Pixel coordinate grounding data:
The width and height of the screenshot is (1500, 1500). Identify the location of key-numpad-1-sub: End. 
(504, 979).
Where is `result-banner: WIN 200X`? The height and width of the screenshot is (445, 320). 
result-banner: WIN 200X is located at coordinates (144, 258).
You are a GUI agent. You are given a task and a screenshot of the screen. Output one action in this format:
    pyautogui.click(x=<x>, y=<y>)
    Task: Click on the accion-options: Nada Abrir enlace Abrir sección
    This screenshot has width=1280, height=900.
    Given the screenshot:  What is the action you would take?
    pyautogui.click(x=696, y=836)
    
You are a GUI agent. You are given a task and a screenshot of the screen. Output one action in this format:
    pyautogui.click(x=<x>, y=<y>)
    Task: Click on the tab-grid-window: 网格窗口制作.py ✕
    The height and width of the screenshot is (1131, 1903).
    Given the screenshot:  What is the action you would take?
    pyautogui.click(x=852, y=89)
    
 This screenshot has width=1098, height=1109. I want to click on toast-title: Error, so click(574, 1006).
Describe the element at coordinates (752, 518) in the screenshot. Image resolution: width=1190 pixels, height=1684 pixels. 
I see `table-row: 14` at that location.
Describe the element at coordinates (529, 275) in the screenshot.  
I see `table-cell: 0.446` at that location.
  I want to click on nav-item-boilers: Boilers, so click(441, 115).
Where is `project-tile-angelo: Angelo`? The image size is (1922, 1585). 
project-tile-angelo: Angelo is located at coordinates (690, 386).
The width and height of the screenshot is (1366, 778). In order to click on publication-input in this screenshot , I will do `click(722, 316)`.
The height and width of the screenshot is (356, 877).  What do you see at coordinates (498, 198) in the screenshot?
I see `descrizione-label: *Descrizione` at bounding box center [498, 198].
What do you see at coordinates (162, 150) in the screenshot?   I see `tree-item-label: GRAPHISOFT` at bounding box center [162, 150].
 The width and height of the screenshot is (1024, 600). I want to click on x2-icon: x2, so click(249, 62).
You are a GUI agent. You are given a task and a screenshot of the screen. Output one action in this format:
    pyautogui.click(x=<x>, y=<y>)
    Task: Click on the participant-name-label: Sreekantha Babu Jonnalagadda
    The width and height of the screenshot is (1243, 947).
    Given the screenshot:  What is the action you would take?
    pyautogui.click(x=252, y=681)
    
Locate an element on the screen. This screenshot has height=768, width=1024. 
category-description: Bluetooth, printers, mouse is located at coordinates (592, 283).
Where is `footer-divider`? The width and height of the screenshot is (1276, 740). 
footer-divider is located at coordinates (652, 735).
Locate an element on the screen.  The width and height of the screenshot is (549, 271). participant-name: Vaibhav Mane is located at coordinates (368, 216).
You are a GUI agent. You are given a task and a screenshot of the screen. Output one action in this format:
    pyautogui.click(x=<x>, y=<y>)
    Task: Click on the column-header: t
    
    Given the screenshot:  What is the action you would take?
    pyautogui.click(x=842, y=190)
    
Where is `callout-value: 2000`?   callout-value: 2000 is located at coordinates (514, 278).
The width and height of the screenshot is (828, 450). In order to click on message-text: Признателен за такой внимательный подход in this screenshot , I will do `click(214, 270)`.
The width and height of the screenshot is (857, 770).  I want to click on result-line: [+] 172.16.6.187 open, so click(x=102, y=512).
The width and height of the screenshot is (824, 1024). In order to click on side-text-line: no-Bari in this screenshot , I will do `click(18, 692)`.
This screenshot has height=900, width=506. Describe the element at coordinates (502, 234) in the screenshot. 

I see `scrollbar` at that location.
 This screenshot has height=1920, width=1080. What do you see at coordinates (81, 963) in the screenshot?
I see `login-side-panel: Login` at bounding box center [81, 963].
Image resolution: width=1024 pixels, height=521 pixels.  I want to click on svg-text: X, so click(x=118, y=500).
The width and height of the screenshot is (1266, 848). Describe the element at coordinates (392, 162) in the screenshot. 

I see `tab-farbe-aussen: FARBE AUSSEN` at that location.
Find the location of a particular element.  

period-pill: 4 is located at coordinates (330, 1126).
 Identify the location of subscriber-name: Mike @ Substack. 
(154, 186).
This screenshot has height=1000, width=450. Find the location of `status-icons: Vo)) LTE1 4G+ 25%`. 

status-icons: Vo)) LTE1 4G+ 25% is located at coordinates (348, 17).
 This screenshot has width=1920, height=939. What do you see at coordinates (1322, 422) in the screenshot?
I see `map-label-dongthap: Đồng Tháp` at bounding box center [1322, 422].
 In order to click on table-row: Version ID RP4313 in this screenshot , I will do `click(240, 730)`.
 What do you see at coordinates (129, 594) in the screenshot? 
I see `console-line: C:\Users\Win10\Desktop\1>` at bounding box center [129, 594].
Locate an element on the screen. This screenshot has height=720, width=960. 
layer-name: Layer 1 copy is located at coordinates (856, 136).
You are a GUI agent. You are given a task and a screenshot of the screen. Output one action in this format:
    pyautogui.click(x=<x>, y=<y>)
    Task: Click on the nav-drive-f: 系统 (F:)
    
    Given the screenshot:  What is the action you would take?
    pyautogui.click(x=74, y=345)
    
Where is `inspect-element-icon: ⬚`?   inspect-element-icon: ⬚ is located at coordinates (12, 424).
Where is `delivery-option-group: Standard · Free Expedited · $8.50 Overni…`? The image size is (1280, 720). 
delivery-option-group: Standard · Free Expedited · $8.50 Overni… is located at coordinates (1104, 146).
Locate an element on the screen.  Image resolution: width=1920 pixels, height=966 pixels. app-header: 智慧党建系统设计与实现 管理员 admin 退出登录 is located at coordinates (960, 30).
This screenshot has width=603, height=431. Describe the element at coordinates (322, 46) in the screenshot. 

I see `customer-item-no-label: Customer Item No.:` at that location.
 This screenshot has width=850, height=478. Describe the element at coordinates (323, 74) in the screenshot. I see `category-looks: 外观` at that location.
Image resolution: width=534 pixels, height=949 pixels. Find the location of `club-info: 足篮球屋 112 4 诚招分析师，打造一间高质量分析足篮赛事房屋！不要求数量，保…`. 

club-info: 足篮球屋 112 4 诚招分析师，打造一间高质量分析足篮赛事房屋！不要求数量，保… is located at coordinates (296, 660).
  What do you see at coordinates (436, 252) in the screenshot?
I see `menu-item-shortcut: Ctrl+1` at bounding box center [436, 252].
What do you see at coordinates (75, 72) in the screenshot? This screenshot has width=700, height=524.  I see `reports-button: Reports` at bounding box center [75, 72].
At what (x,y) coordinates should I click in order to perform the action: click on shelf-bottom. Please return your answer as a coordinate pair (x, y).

§ How to complete this task:
Retype all of the items above word for word, keeping every line as it appears.

§ Your response:
The width and height of the screenshot is (1500, 1500). Identify the location of key-numpad-1-sub: End. 
(504, 979).
Where is `result-banner: WIN 200X`? The height and width of the screenshot is (445, 320). 
result-banner: WIN 200X is located at coordinates (144, 258).
You are a GUI agent. You are given a task and a screenshot of the screen. Output one action in this format:
    pyautogui.click(x=<x>, y=<y>)
    Task: Click on the accion-options: Nada Abrir enlace Abrir sección
    This screenshot has width=1280, height=900.
    Given the screenshot:  What is the action you would take?
    pyautogui.click(x=696, y=836)
    
You are a GUI agent. You are given a task and a screenshot of the screen. Output one action in this format:
    pyautogui.click(x=<x>, y=<y>)
    Task: Click on the tab-grid-window: 网格窗口制作.py ✕
    The height and width of the screenshot is (1131, 1903).
    Given the screenshot:  What is the action you would take?
    pyautogui.click(x=852, y=89)
    
 This screenshot has width=1098, height=1109. I want to click on toast-title: Error, so click(574, 1006).
Describe the element at coordinates (752, 518) in the screenshot. Image resolution: width=1190 pixels, height=1684 pixels. 
I see `table-row: 14` at that location.
Describe the element at coordinates (529, 275) in the screenshot.  
I see `table-cell: 0.446` at that location.
  I want to click on nav-item-boilers: Boilers, so click(441, 115).
Where is `project-tile-angelo: Angelo`? The image size is (1922, 1585). 
project-tile-angelo: Angelo is located at coordinates (690, 386).
The width and height of the screenshot is (1366, 778). In order to click on publication-input in this screenshot , I will do `click(722, 316)`.
The height and width of the screenshot is (356, 877).  What do you see at coordinates (498, 198) in the screenshot?
I see `descrizione-label: *Descrizione` at bounding box center [498, 198].
What do you see at coordinates (162, 150) in the screenshot?   I see `tree-item-label: GRAPHISOFT` at bounding box center [162, 150].
 The width and height of the screenshot is (1024, 600). I want to click on x2-icon: x2, so click(249, 62).
You are a GUI agent. You are given a task and a screenshot of the screen. Output one action in this format:
    pyautogui.click(x=<x>, y=<y>)
    Task: Click on the participant-name-label: Sreekantha Babu Jonnalagadda
    The width and height of the screenshot is (1243, 947).
    Given the screenshot:  What is the action you would take?
    pyautogui.click(x=252, y=681)
    
Locate an element on the screen. This screenshot has height=768, width=1024. 
category-description: Bluetooth, printers, mouse is located at coordinates (592, 283).
Where is `footer-divider`? The width and height of the screenshot is (1276, 740). 
footer-divider is located at coordinates (652, 735).
Locate an element on the screen.  The width and height of the screenshot is (549, 271). participant-name: Vaibhav Mane is located at coordinates (368, 216).
You are a GUI agent. You are given a task and a screenshot of the screen. Output one action in this format:
    pyautogui.click(x=<x>, y=<y>)
    Task: Click on the column-header: t
    
    Given the screenshot:  What is the action you would take?
    pyautogui.click(x=842, y=190)
    
Where is `callout-value: 2000`?   callout-value: 2000 is located at coordinates (514, 278).
The width and height of the screenshot is (828, 450). In order to click on message-text: Признателен за такой внимательный подход in this screenshot , I will do `click(214, 270)`.
The width and height of the screenshot is (857, 770).  I want to click on result-line: [+] 172.16.6.187 open, so click(x=102, y=512).
The width and height of the screenshot is (824, 1024). In order to click on side-text-line: no-Bari in this screenshot , I will do `click(18, 692)`.
This screenshot has height=900, width=506. Describe the element at coordinates (502, 234) in the screenshot. 

I see `scrollbar` at that location.
 This screenshot has height=1920, width=1080. What do you see at coordinates (81, 963) in the screenshot?
I see `login-side-panel: Login` at bounding box center [81, 963].
Image resolution: width=1024 pixels, height=521 pixels.  I want to click on svg-text: X, so click(x=118, y=500).
The width and height of the screenshot is (1266, 848). Describe the element at coordinates (392, 162) in the screenshot. 

I see `tab-farbe-aussen: FARBE AUSSEN` at that location.
Find the location of a particular element.  

period-pill: 4 is located at coordinates (330, 1126).
 Identify the location of subscriber-name: Mike @ Substack. 
(154, 186).
This screenshot has height=1000, width=450. Find the location of `status-icons: Vo)) LTE1 4G+ 25%`. 

status-icons: Vo)) LTE1 4G+ 25% is located at coordinates (348, 17).
 This screenshot has width=1920, height=939. What do you see at coordinates (1322, 422) in the screenshot?
I see `map-label-dongthap: Đồng Tháp` at bounding box center [1322, 422].
 In order to click on table-row: Version ID RP4313 in this screenshot , I will do `click(240, 730)`.
 What do you see at coordinates (129, 594) in the screenshot? 
I see `console-line: C:\Users\Win10\Desktop\1>` at bounding box center [129, 594].
Locate an element on the screen. This screenshot has height=720, width=960. 
layer-name: Layer 1 copy is located at coordinates (856, 136).
You are a GUI agent. You are given a task and a screenshot of the screen. Output one action in this format:
    pyautogui.click(x=<x>, y=<y>)
    Task: Click on the nav-drive-f: 系统 (F:)
    
    Given the screenshot:  What is the action you would take?
    pyautogui.click(x=74, y=345)
    
Where is `inspect-element-icon: ⬚`?   inspect-element-icon: ⬚ is located at coordinates (12, 424).
Where is `delivery-option-group: Standard · Free Expedited · $8.50 Overni…`? The image size is (1280, 720). 
delivery-option-group: Standard · Free Expedited · $8.50 Overni… is located at coordinates (1104, 146).
Locate an element on the screen.  Image resolution: width=1920 pixels, height=966 pixels. app-header: 智慧党建系统设计与实现 管理员 admin 退出登录 is located at coordinates (960, 30).
This screenshot has width=603, height=431. Describe the element at coordinates (322, 46) in the screenshot. 

I see `customer-item-no-label: Customer Item No.:` at that location.
 This screenshot has width=850, height=478. Describe the element at coordinates (323, 74) in the screenshot. I see `category-looks: 外观` at that location.
Image resolution: width=534 pixels, height=949 pixels. Find the location of `club-info: 足篮球屋 112 4 诚招分析师，打造一间高质量分析足篮赛事房屋！不要求数量，保…`. 

club-info: 足篮球屋 112 4 诚招分析师，打造一间高质量分析足篮赛事房屋！不要求数量，保… is located at coordinates (296, 660).
  What do you see at coordinates (436, 252) in the screenshot?
I see `menu-item-shortcut: Ctrl+1` at bounding box center [436, 252].
What do you see at coordinates (75, 72) in the screenshot? This screenshot has width=700, height=524.  I see `reports-button: Reports` at bounding box center [75, 72].
At what (x,y) coordinates should I click in order to perform the action: click on shelf-bottom. Please return your answer as a coordinate pair (x, y).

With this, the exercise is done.